We had visited Old Faithful on a previous trip to Yellowstone and had stayed near the falls. Therefore, I was not so desperate to see the geyser again. However, in the middle of winter, things are a lot quieter than during peak season so it was quite interesting to be there with so few people around. The geyser erupted not long after we arrived. It was quite a different experience. The low air temperatures meant that the hot water produced a lot of steam as soon as it emerged. The clouds of steam drifted downwind but they concealed the flow of water to some extent. Still, it was an impressive sight to witness and even better on a crystal clear day.
The colorful pools of hot springs in Yellowstone can be quite stunning to see. Visiting in the deep of winter means they are surrounded with snow and ice but a lot less people. The colors are still there but the low temperatures mean that clouds of steam form above the surface. Gentle gusts of wind might briefly blow the steam away to reveal the intense colors beneath but the steam rapidly returns. As you look into the pools you can see the colors well but it makes for a harder time getting photographs. You give it a try but then just spend time enjoying the impressiveness of the pools.

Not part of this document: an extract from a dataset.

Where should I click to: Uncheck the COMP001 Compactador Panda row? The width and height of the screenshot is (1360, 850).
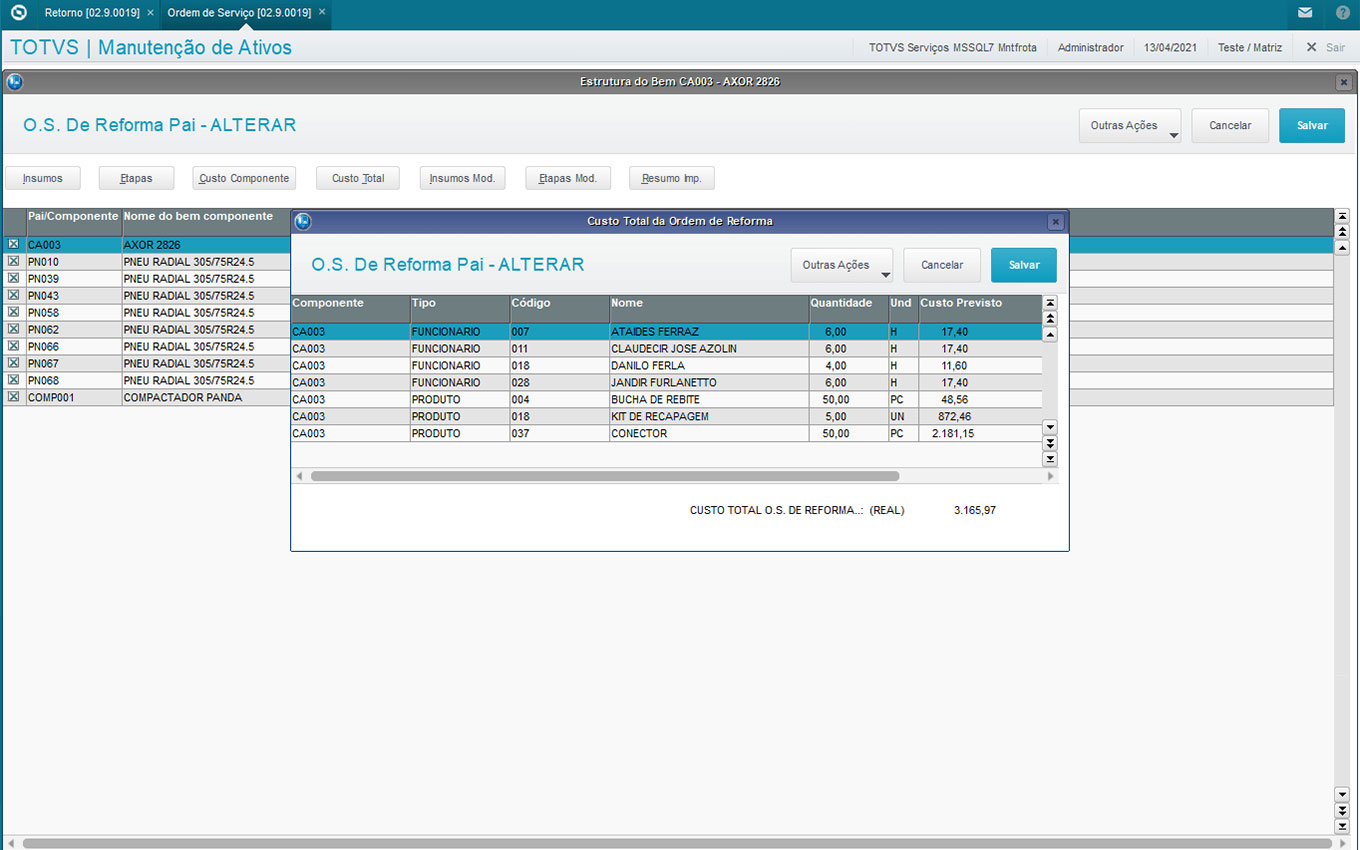point(13,397)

Preserved locomotives seem to appear in a lot of towns in Washington and Newhalem was no exception. This old steam locomotive seemed to be particularly well preserved given the rugged location it lives in for a good chunk of the year. I assume Seattle City Light has enough cash to keep it looking good for the many visitors to the town. Indeed, getting a shot of it without someone climbing all over it took a bit of patience!
I passed this locomotive several times while in Tokyo. It was sitting in a square near Shinbashi station. I never got off but I did finally get some shots of it while we were stopped at the station. Consequently, I know nothing about it although I suppose if I was truly interested I could look it up. There must be something about it on the internet. It probably has a Wikipedia page. Guess I won’t find out though.
I made a visit to the California Railroad Museum in Sacramento for a press unveiling of a new locomotive for Caltrans. After the event was over, I headed outside to make some calls and walk along the river. The museum doesn’t just have vehicles inside. Outside are a pair of steam locomotives too. They are beefy looking things too. Finished in black, they make for a difficult thing to photograph on a sunny day and the iPhone camera handled it surprisingly well.
I was quite taken with the texture around the boiler area where the outside of the loco includes a large array of rivets. I don’t know whether they were recently restored or just are well looked after but they were an impressive sight and attracted a large number of people having their pictures taken.